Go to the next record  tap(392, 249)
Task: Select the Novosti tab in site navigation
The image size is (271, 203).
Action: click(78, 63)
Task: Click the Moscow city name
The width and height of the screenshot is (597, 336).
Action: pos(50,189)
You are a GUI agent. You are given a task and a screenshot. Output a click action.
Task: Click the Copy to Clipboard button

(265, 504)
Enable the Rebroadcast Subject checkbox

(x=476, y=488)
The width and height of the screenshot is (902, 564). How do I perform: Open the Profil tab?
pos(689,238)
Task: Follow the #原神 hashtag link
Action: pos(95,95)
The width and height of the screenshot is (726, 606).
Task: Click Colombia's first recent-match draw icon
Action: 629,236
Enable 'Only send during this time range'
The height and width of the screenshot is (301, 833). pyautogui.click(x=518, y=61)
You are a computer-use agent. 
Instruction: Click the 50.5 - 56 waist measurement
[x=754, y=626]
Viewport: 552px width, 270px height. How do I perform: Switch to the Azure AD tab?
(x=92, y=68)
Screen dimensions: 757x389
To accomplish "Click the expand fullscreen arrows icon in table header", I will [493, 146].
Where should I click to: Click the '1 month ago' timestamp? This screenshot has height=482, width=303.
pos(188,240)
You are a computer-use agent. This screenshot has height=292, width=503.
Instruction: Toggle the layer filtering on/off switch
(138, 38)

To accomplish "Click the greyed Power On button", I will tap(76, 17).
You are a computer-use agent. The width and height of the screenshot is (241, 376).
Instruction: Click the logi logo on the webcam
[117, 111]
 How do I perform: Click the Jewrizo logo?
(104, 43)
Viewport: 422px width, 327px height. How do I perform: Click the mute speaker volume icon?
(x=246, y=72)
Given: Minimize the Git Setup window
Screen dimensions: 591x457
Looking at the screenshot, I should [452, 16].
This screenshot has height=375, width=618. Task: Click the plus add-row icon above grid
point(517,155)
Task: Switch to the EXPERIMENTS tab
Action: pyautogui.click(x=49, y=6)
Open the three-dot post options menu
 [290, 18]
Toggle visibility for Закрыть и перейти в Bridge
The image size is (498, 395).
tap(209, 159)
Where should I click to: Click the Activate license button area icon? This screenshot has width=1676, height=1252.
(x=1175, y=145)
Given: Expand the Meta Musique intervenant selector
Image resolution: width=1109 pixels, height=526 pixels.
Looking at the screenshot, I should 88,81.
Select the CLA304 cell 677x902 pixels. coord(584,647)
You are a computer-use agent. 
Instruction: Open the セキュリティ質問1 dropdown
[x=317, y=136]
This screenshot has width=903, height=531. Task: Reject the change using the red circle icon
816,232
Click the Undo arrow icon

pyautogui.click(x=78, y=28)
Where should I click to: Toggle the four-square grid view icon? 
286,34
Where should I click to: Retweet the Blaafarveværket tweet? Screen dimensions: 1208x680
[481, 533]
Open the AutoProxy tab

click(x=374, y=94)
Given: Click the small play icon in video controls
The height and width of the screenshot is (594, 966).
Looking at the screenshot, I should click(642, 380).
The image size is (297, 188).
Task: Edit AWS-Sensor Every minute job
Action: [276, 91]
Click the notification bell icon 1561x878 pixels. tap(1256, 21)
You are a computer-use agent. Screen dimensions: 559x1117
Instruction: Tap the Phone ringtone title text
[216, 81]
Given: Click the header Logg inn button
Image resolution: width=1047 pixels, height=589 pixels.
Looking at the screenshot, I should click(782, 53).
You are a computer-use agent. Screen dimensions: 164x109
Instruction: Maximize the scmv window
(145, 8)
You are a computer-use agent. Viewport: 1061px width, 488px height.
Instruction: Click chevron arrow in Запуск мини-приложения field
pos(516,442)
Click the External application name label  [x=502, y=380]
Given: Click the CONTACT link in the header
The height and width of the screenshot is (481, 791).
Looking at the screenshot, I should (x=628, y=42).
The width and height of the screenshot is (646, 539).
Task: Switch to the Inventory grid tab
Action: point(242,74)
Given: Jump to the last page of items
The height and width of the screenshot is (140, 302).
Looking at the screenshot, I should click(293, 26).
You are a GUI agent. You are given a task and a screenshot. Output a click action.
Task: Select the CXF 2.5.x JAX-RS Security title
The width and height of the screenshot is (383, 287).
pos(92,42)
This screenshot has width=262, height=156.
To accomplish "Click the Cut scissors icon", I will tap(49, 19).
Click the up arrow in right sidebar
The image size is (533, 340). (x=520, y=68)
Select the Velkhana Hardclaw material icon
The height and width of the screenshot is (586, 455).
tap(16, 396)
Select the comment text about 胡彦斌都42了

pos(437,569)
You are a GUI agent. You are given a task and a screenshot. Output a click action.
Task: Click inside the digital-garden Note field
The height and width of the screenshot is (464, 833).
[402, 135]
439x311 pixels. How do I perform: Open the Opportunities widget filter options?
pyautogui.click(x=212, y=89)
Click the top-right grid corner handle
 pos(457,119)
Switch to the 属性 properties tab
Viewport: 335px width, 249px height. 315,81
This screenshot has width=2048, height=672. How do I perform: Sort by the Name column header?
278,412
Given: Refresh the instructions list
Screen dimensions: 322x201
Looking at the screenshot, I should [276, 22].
※ ※ ※
> EXERCISE
What you need to do is repeat every record above exactly.

> ANSWER BELOW
Go to the next record  tap(392, 249)
Task: Select the Novosti tab in site navigation
The image size is (271, 203).
Action: click(78, 63)
Task: Click the Moscow city name
The width and height of the screenshot is (597, 336).
Action: pos(50,189)
You are a GUI agent. You are given a task and a screenshot. Output a click action.
Task: Click the Copy to Clipboard button

(265, 504)
Enable the Rebroadcast Subject checkbox

(x=476, y=488)
The width and height of the screenshot is (902, 564). How do I perform: Open the Profil tab?
pos(689,238)
Task: Follow the #原神 hashtag link
Action: pos(95,95)
The width and height of the screenshot is (726, 606).
Task: Click Colombia's first recent-match draw icon
Action: 629,236
Enable 'Only send during this time range'
The height and width of the screenshot is (301, 833). pyautogui.click(x=518, y=61)
You are a computer-use agent. 
Instruction: Click the 50.5 - 56 waist measurement
[x=754, y=626]
Viewport: 552px width, 270px height. How do I perform: Switch to the Azure AD tab?
(x=92, y=68)
Screen dimensions: 757x389
To accomplish "Click the expand fullscreen arrows icon in table header", I will [493, 146].
Where should I click to: Click the '1 month ago' timestamp? This screenshot has height=482, width=303.
pos(188,240)
You are a computer-use agent. This screenshot has height=292, width=503.
Instruction: Toggle the layer filtering on/off switch
(138, 38)

To accomplish "Click the greyed Power On button", I will tap(76, 17).
You are a computer-use agent. The width and height of the screenshot is (241, 376).
Instruction: Click the logi logo on the webcam
[117, 111]
 How do I perform: Click the Jewrizo logo?
(104, 43)
Viewport: 422px width, 327px height. How do I perform: Click the mute speaker volume icon?
(x=246, y=72)
Given: Minimize the Git Setup window
Screen dimensions: 591x457
Looking at the screenshot, I should [452, 16].
This screenshot has height=375, width=618. Task: Click the plus add-row icon above grid
point(517,155)
Task: Switch to the EXPERIMENTS tab
Action: pyautogui.click(x=49, y=6)
Open the three-dot post options menu
 [290, 18]
Toggle visibility for Закрыть и перейти в Bridge
The image size is (498, 395).
tap(209, 159)
Where should I click to: Click the Activate license button area icon? This screenshot has width=1676, height=1252.
(x=1175, y=145)
Given: Expand the Meta Musique intervenant selector
Image resolution: width=1109 pixels, height=526 pixels.
Looking at the screenshot, I should 88,81.
Select the CLA304 cell 677x902 pixels. coord(584,647)
You are a computer-use agent. 
Instruction: Open the セキュリティ質問1 dropdown
[x=317, y=136]
This screenshot has width=903, height=531. Task: Reject the change using the red circle icon
816,232
Click the Undo arrow icon

pyautogui.click(x=78, y=28)
Where should I click to: Toggle the four-square grid view icon? 
286,34
Where should I click to: Retweet the Blaafarveværket tweet? Screen dimensions: 1208x680
[481, 533]
Open the AutoProxy tab

click(x=374, y=94)
Given: Click the small play icon in video controls
The height and width of the screenshot is (594, 966).
Looking at the screenshot, I should click(642, 380).
The image size is (297, 188).
Task: Edit AWS-Sensor Every minute job
Action: [276, 91]
Click the notification bell icon 1561x878 pixels. tap(1256, 21)
You are a computer-use agent. Screen dimensions: 559x1117
Instruction: Tap the Phone ringtone title text
[216, 81]
Given: Click the header Logg inn button
Image resolution: width=1047 pixels, height=589 pixels.
Looking at the screenshot, I should click(782, 53).
You are a computer-use agent. Screen dimensions: 164x109
Instruction: Maximize the scmv window
(145, 8)
You are a computer-use agent. Viewport: 1061px width, 488px height.
Instruction: Click chevron arrow in Запуск мини-приложения field
pos(516,442)
Click the External application name label  [x=502, y=380]
Given: Click the CONTACT link in the header
The height and width of the screenshot is (481, 791).
Looking at the screenshot, I should (x=628, y=42).
The width and height of the screenshot is (646, 539).
Task: Switch to the Inventory grid tab
Action: point(242,74)
Given: Jump to the last page of items
The height and width of the screenshot is (140, 302).
Looking at the screenshot, I should click(293, 26).
You are a GUI agent. You are given a task and a screenshot. Output a click action.
Task: Select the CXF 2.5.x JAX-RS Security title
The width and height of the screenshot is (383, 287).
pos(92,42)
This screenshot has width=262, height=156.
To accomplish "Click the Cut scissors icon", I will tap(49, 19).
Click the up arrow in right sidebar
The image size is (533, 340). (x=520, y=68)
Select the Velkhana Hardclaw material icon
The height and width of the screenshot is (586, 455).
tap(16, 396)
Select the comment text about 胡彦斌都42了

pos(437,569)
You are a GUI agent. You are given a task and a screenshot. Output a click action.
Task: Click inside the digital-garden Note field
The height and width of the screenshot is (464, 833).
[402, 135]
439x311 pixels. How do I perform: Open the Opportunities widget filter options?
pyautogui.click(x=212, y=89)
Click the top-right grid corner handle
 pos(457,119)
Switch to the 属性 properties tab
Viewport: 335px width, 249px height. 315,81
This screenshot has width=2048, height=672. How do I perform: Sort by the Name column header?
278,412
Given: Refresh the instructions list
Screen dimensions: 322x201
Looking at the screenshot, I should [276, 22].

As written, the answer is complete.